Provided records:
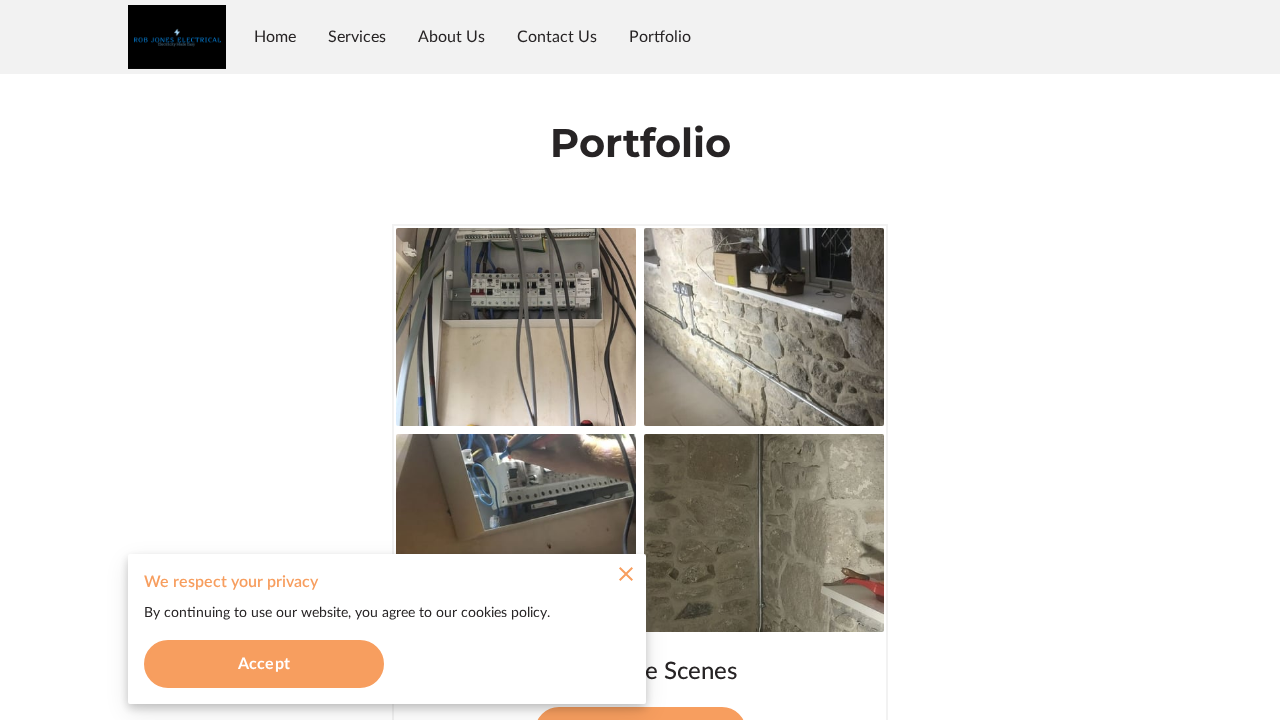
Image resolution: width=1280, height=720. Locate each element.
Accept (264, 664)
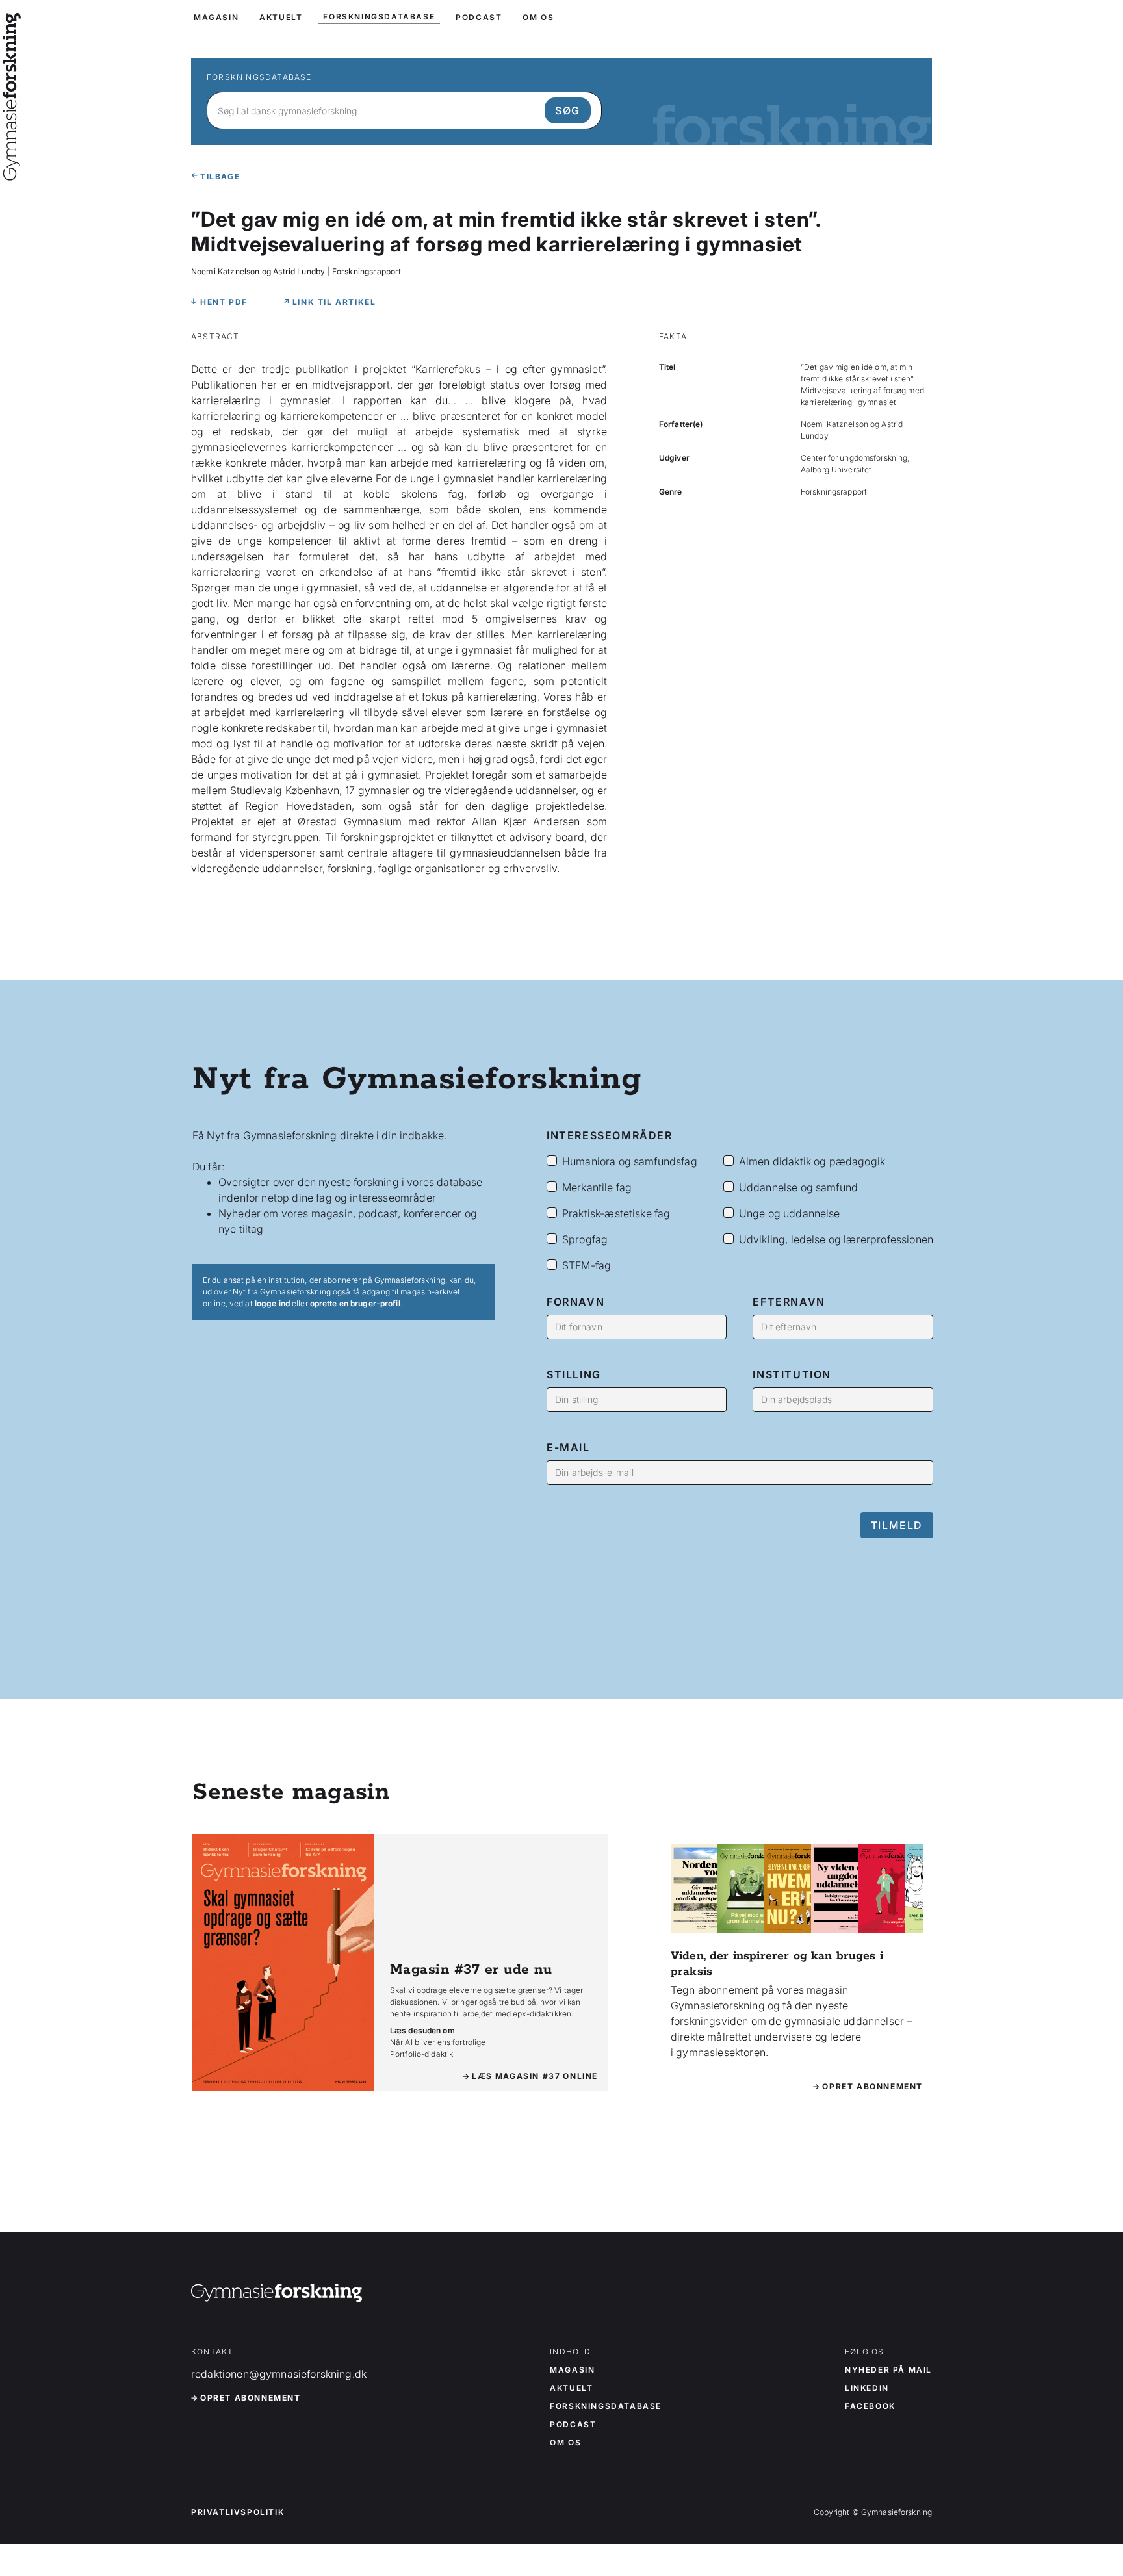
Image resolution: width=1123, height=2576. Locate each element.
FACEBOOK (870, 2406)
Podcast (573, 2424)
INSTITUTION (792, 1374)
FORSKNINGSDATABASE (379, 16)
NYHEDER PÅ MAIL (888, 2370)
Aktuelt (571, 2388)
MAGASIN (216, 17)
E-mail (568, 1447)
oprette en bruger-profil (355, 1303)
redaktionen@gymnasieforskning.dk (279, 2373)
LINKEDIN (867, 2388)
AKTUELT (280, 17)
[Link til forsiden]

Exercise directions: Would you please retype the material above exactly and leave out each picture?

Solved exercise:
Image resolution: width=1280, height=720. Locate each element.
Accept (264, 664)
Image resolution: width=1123, height=2576. Locate each element.
FACEBOOK (870, 2406)
Podcast (573, 2424)
INSTITUTION (792, 1374)
FORSKNINGSDATABASE (379, 16)
NYHEDER PÅ MAIL (888, 2370)
Aktuelt (571, 2388)
MAGASIN (216, 17)
E-mail (568, 1447)
oprette en bruger-profil (355, 1303)
redaktionen@gymnasieforskning.dk (279, 2373)
LINKEDIN (867, 2388)
AKTUELT (280, 17)
[Link til forsiden]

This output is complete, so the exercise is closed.